Like this... Use "patch -p0 < this-message" in the htdig-3.1.6 source
directory from the latest snapshot to use the new date parsing code.
I'll probably post it to CVS today or tomorrow.
--- htdig/Document.cc.orig Fri Sep 14 09:21:05 2001
+++ htdig/Document.cc Tue Nov 27 15:06:08 2001
@@ -184,62 +184,206 @@ Document::Url(char *u)
}
-//*****************************************************************************
-// time_t Document::getdate(char *datestring)
-// Convert a RFC850 date string into a time value
+#define EPOCH 1970
+
+//
+// time_t parsedate(char *date)
+// - converts RFC850 or RFC1123 date string into a time value
//
time_t
-Document::getdate(char *datestring)
+parsedate(char *date)
{
- struct tm tm;
- time_t ret;
- char *s;
+ char *s;
+ int day, month, year, hour, minute, second;
//
// Two possible time designations:
- // Tuesday, 01-Jul-97 16:48:02 GMT
+ // Tuesday, 01-Jul-97 16:48:02 GMT (RFC850)
// or
- // Thu, 01 May 1997 00:40:42 GMT
+ // Thu, 01 May 1997 00:40:42 GMT (RFC1123)
//
- // We strip off the weekday before sending to strptime
+ // We strip off the weekday because we don't need it, and
// because some servers send invalid weekdays!

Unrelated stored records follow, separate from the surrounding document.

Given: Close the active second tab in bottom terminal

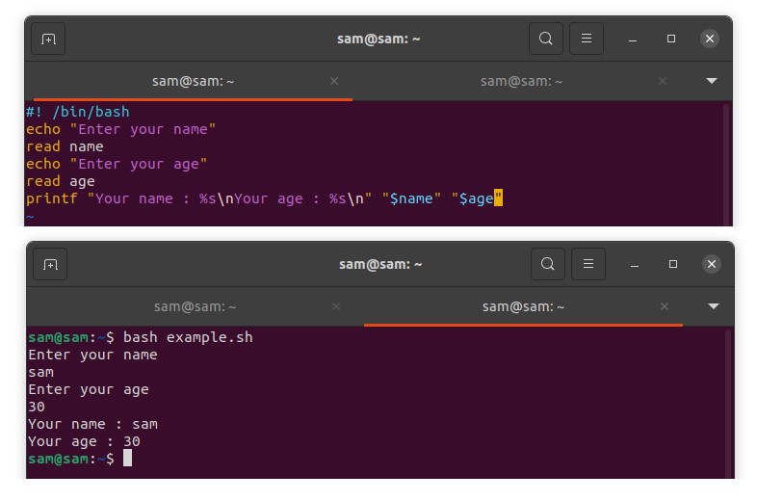Looking at the screenshot, I should (665, 306).

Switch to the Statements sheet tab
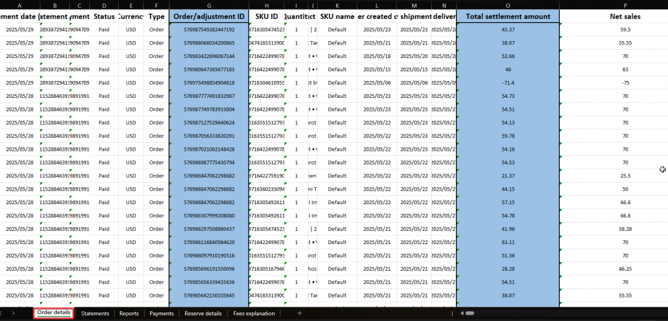click(95, 314)
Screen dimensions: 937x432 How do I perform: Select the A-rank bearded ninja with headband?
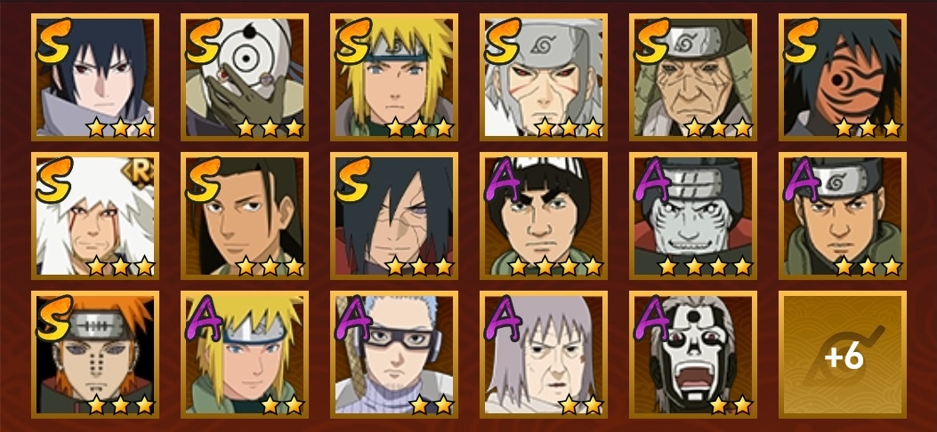tap(842, 216)
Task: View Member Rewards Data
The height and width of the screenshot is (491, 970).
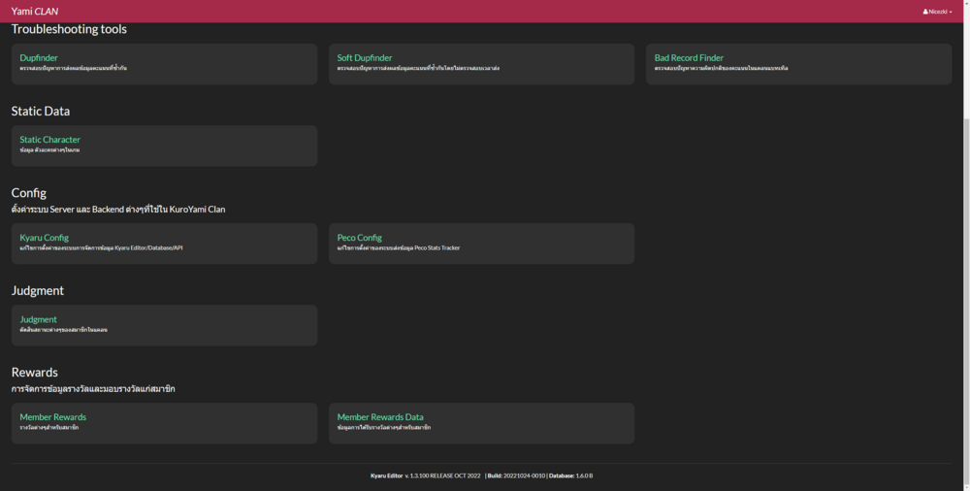Action: coord(380,417)
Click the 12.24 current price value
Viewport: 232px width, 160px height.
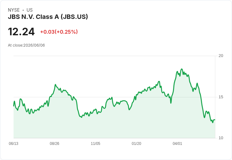pos(21,32)
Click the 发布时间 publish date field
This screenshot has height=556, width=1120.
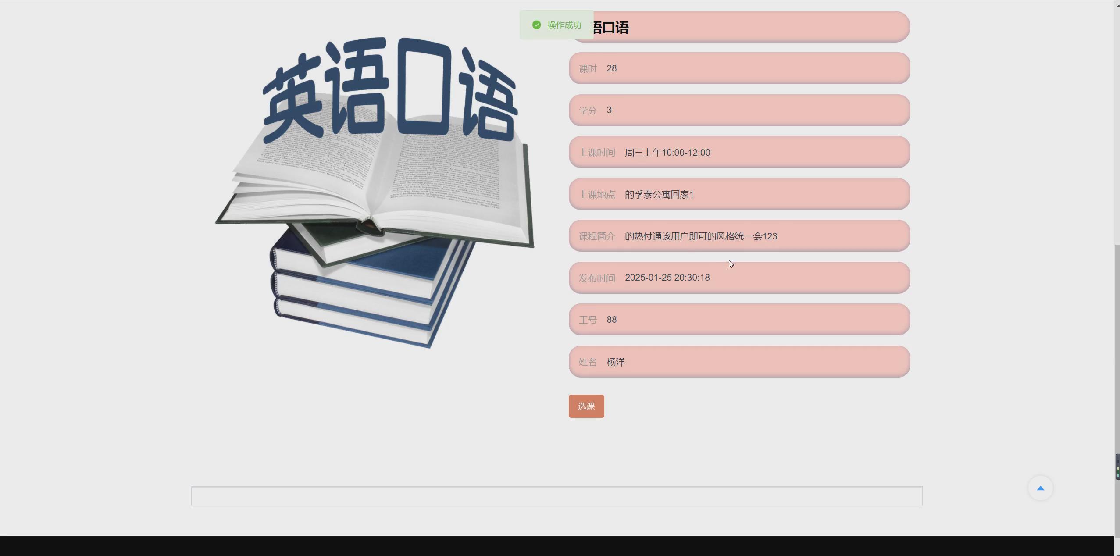coord(738,277)
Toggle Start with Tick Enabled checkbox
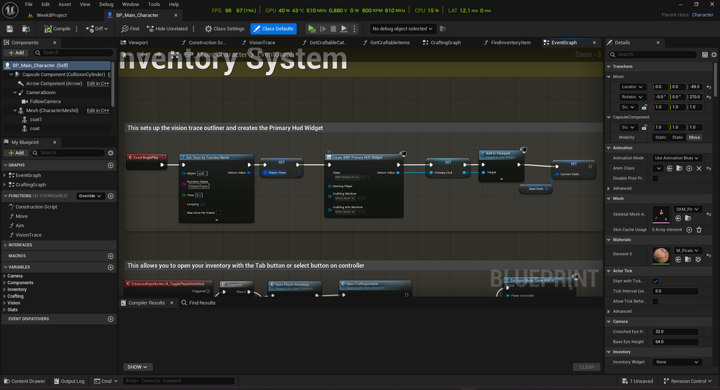Screen dimensions: 720x390 point(655,281)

// (Some don't even send a weekday, but we'll be flexible...)
-
- s = strchr(datestring, ',');
- if (s)
- s++;
+
+ s = date;
+ while (*s && *s != ',')
+ s++;
+ if (*s)
+ s++;
else
- s = datestring;
+ s = date;
while (isspace(*s))
- s++;
- if (strchr(s, '-') && mystrptime(s, "%d-%b-%y %T", &tm) ||
- mystrptime(s, "%d %b %Y %T", &tm))
- {
- // correct for mystrptime, if %Y format saw only a 2 digit year
- if (tm.tm_year < 0)
- tm.tm_year += 1900;
- tm.tm_yday = 0; // clear these to prevent problems in strftime()
- tm.tm_wday = 0;
-
- if (debug > 2)
- {
- cout << "Translated " << datestring << " to ";
- char buffer[100];
- // Leave out %a for weekday, because we don't set it anymore...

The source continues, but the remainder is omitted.